-- TASK --
Exact transcription of the records is required.

Stored data
:::::
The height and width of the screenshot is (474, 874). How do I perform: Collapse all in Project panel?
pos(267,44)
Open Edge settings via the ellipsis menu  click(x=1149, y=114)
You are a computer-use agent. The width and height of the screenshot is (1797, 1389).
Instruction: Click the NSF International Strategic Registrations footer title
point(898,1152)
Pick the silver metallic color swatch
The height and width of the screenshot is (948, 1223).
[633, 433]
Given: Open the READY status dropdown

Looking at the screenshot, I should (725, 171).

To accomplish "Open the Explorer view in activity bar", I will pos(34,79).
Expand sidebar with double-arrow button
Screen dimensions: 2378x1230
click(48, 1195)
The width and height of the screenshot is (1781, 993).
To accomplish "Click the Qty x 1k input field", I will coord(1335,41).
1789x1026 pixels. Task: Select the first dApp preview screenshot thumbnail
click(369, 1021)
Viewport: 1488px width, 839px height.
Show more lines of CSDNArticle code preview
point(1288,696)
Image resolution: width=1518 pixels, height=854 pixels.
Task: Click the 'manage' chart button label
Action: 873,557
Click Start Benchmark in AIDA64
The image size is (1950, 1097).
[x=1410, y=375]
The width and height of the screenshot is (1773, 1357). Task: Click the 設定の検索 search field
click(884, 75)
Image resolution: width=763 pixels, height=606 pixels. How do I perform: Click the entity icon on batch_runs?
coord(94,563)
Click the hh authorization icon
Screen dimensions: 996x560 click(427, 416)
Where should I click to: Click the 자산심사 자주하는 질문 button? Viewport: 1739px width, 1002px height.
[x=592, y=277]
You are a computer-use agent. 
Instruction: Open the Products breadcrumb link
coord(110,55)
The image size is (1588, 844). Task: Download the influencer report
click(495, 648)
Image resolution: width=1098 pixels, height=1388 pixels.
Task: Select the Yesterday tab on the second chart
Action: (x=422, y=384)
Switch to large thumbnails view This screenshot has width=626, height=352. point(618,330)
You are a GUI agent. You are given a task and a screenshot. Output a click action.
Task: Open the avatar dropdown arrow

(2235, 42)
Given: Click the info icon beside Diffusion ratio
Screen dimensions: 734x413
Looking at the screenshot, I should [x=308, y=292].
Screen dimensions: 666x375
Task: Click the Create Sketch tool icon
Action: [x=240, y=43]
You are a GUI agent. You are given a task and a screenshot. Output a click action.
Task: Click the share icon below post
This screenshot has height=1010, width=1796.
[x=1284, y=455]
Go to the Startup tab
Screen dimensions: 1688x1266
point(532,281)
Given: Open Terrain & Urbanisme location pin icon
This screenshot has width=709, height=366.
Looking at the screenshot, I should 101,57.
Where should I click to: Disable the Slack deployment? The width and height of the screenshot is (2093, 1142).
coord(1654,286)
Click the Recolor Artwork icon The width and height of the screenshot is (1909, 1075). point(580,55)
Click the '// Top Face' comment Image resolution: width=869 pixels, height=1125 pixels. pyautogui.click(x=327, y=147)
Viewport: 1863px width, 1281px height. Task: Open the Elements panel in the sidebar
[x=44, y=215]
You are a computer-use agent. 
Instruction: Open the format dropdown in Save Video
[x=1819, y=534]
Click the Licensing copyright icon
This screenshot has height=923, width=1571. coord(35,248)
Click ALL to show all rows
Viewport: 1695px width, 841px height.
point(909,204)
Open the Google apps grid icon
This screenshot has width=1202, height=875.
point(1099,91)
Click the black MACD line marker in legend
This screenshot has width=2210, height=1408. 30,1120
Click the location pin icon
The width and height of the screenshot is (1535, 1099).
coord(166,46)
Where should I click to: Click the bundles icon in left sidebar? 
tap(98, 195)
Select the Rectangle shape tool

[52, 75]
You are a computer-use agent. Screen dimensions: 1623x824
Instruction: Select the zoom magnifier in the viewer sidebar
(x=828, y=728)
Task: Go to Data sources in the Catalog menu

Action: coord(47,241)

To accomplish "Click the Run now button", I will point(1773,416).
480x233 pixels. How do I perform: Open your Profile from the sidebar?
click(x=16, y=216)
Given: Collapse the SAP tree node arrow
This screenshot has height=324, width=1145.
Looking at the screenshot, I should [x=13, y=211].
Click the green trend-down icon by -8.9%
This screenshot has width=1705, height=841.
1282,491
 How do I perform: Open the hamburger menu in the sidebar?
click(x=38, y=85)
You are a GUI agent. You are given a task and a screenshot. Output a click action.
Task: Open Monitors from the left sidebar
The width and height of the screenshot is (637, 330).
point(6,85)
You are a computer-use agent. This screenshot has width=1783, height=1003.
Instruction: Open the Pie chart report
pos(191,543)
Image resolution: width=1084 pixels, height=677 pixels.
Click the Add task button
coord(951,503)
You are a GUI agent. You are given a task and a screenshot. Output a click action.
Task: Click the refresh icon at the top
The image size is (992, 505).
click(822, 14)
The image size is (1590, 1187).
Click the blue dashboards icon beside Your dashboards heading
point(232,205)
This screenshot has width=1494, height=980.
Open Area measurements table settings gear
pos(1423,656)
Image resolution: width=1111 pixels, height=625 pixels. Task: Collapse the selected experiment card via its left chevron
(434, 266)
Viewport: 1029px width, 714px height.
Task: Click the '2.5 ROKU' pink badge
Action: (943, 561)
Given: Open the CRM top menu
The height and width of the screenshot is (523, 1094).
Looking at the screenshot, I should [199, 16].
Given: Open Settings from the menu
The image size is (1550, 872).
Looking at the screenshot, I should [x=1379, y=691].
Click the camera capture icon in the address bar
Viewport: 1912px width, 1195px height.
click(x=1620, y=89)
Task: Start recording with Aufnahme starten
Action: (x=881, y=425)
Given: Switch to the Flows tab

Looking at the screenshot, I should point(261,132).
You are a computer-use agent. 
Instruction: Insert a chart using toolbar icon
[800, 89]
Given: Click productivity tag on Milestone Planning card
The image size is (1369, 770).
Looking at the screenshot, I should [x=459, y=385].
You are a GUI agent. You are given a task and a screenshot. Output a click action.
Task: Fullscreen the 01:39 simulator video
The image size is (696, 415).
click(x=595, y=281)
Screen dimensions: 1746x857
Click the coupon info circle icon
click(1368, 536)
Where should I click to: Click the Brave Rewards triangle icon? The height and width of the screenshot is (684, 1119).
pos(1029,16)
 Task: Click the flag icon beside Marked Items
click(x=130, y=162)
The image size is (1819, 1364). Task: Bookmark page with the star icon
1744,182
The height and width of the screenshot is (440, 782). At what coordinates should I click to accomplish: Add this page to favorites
:::::
-- REPLY --
The height and width of the screenshot is (474, 874). How do I perform: Collapse all in Project panel?
pos(267,44)
Open Edge settings via the ellipsis menu  click(x=1149, y=114)
You are a computer-use agent. The width and height of the screenshot is (1797, 1389).
Instruction: Click the NSF International Strategic Registrations footer title
point(898,1152)
Pick the silver metallic color swatch
The height and width of the screenshot is (948, 1223).
[633, 433]
Given: Open the READY status dropdown

Looking at the screenshot, I should (725, 171).

To accomplish "Open the Explorer view in activity bar", I will pos(34,79).
Expand sidebar with double-arrow button
Screen dimensions: 2378x1230
click(48, 1195)
The width and height of the screenshot is (1781, 993).
To accomplish "Click the Qty x 1k input field", I will coord(1335,41).
1789x1026 pixels. Task: Select the first dApp preview screenshot thumbnail
click(369, 1021)
Viewport: 1488px width, 839px height.
Show more lines of CSDNArticle code preview
point(1288,696)
Image resolution: width=1518 pixels, height=854 pixels.
Task: Click the 'manage' chart button label
Action: 873,557
Click Start Benchmark in AIDA64
The image size is (1950, 1097).
[x=1410, y=375]
The width and height of the screenshot is (1773, 1357). Task: Click the 設定の検索 search field
click(884, 75)
Image resolution: width=763 pixels, height=606 pixels. How do I perform: Click the entity icon on batch_runs?
coord(94,563)
Click the hh authorization icon
Screen dimensions: 996x560 click(427, 416)
Where should I click to: Click the 자산심사 자주하는 질문 button? Viewport: 1739px width, 1002px height.
[x=592, y=277]
You are a computer-use agent. 
Instruction: Open the Products breadcrumb link
coord(110,55)
The image size is (1588, 844). Task: Download the influencer report
click(495, 648)
Image resolution: width=1098 pixels, height=1388 pixels.
Task: Select the Yesterday tab on the second chart
Action: (x=422, y=384)
Switch to large thumbnails view This screenshot has width=626, height=352. point(618,330)
You are a GUI agent. You are given a task and a screenshot. Output a click action.
Task: Open the avatar dropdown arrow

(2235, 42)
Given: Click the info icon beside Diffusion ratio
Screen dimensions: 734x413
Looking at the screenshot, I should [x=308, y=292].
Screen dimensions: 666x375
Task: Click the Create Sketch tool icon
Action: [x=240, y=43]
You are a GUI agent. You are given a task and a screenshot. Output a click action.
Task: Click the share icon below post
This screenshot has height=1010, width=1796.
[x=1284, y=455]
Go to the Startup tab
Screen dimensions: 1688x1266
point(532,281)
Given: Open Terrain & Urbanisme location pin icon
This screenshot has width=709, height=366.
Looking at the screenshot, I should 101,57.
Where should I click to: Disable the Slack deployment? The width and height of the screenshot is (2093, 1142).
coord(1654,286)
Click the Recolor Artwork icon The width and height of the screenshot is (1909, 1075). point(580,55)
Click the '// Top Face' comment Image resolution: width=869 pixels, height=1125 pixels. pyautogui.click(x=327, y=147)
Viewport: 1863px width, 1281px height. Task: Open the Elements panel in the sidebar
[x=44, y=215]
You are a computer-use agent. 
Instruction: Open the format dropdown in Save Video
[x=1819, y=534]
Click the Licensing copyright icon
This screenshot has height=923, width=1571. coord(35,248)
Click ALL to show all rows
Viewport: 1695px width, 841px height.
point(909,204)
Open the Google apps grid icon
This screenshot has width=1202, height=875.
point(1099,91)
Click the black MACD line marker in legend
This screenshot has width=2210, height=1408. 30,1120
Click the location pin icon
The width and height of the screenshot is (1535, 1099).
coord(166,46)
Where should I click to: Click the bundles icon in left sidebar? 
tap(98, 195)
Select the Rectangle shape tool

[52, 75]
You are a computer-use agent. Screen dimensions: 1623x824
Instruction: Select the zoom magnifier in the viewer sidebar
(x=828, y=728)
Task: Go to Data sources in the Catalog menu

Action: coord(47,241)

To accomplish "Click the Run now button", I will point(1773,416).
480x233 pixels. How do I perform: Open your Profile from the sidebar?
click(x=16, y=216)
Given: Collapse the SAP tree node arrow
This screenshot has height=324, width=1145.
Looking at the screenshot, I should [x=13, y=211].
Click the green trend-down icon by -8.9%
This screenshot has width=1705, height=841.
1282,491
 How do I perform: Open the hamburger menu in the sidebar?
click(x=38, y=85)
You are a GUI agent. You are given a task and a screenshot. Output a click action.
Task: Open Monitors from the left sidebar
The width and height of the screenshot is (637, 330).
point(6,85)
You are a computer-use agent. This screenshot has width=1783, height=1003.
Instruction: Open the Pie chart report
pos(191,543)
Image resolution: width=1084 pixels, height=677 pixels.
Click the Add task button
coord(951,503)
You are a GUI agent. You are given a task and a screenshot. Output a click action.
Task: Click the refresh icon at the top
The image size is (992, 505).
click(822, 14)
The image size is (1590, 1187).
Click the blue dashboards icon beside Your dashboards heading
point(232,205)
This screenshot has width=1494, height=980.
Open Area measurements table settings gear
pos(1423,656)
Image resolution: width=1111 pixels, height=625 pixels. Task: Collapse the selected experiment card via its left chevron
(434, 266)
Viewport: 1029px width, 714px height.
Task: Click the '2.5 ROKU' pink badge
Action: (943, 561)
Given: Open the CRM top menu
The height and width of the screenshot is (523, 1094).
Looking at the screenshot, I should [199, 16].
Given: Open Settings from the menu
The image size is (1550, 872).
Looking at the screenshot, I should [x=1379, y=691].
Click the camera capture icon in the address bar
Viewport: 1912px width, 1195px height.
click(x=1620, y=89)
Task: Start recording with Aufnahme starten
Action: (x=881, y=425)
Given: Switch to the Flows tab

Looking at the screenshot, I should point(261,132).
You are a computer-use agent. 
Instruction: Insert a chart using toolbar icon
[800, 89]
Given: Click productivity tag on Milestone Planning card
The image size is (1369, 770).
Looking at the screenshot, I should [x=459, y=385].
You are a GUI agent. You are given a task and a screenshot. Output a click action.
Task: Fullscreen the 01:39 simulator video
The image size is (696, 415).
click(x=595, y=281)
Screen dimensions: 1746x857
Click the coupon info circle icon
click(1368, 536)
Where should I click to: Click the Brave Rewards triangle icon? The height and width of the screenshot is (684, 1119).
pos(1029,16)
 Task: Click the flag icon beside Marked Items
click(x=130, y=162)
The image size is (1819, 1364). Task: Bookmark page with the star icon
1744,182
The height and width of the screenshot is (440, 782). At what coordinates should I click to accomplish: Add this page to favorites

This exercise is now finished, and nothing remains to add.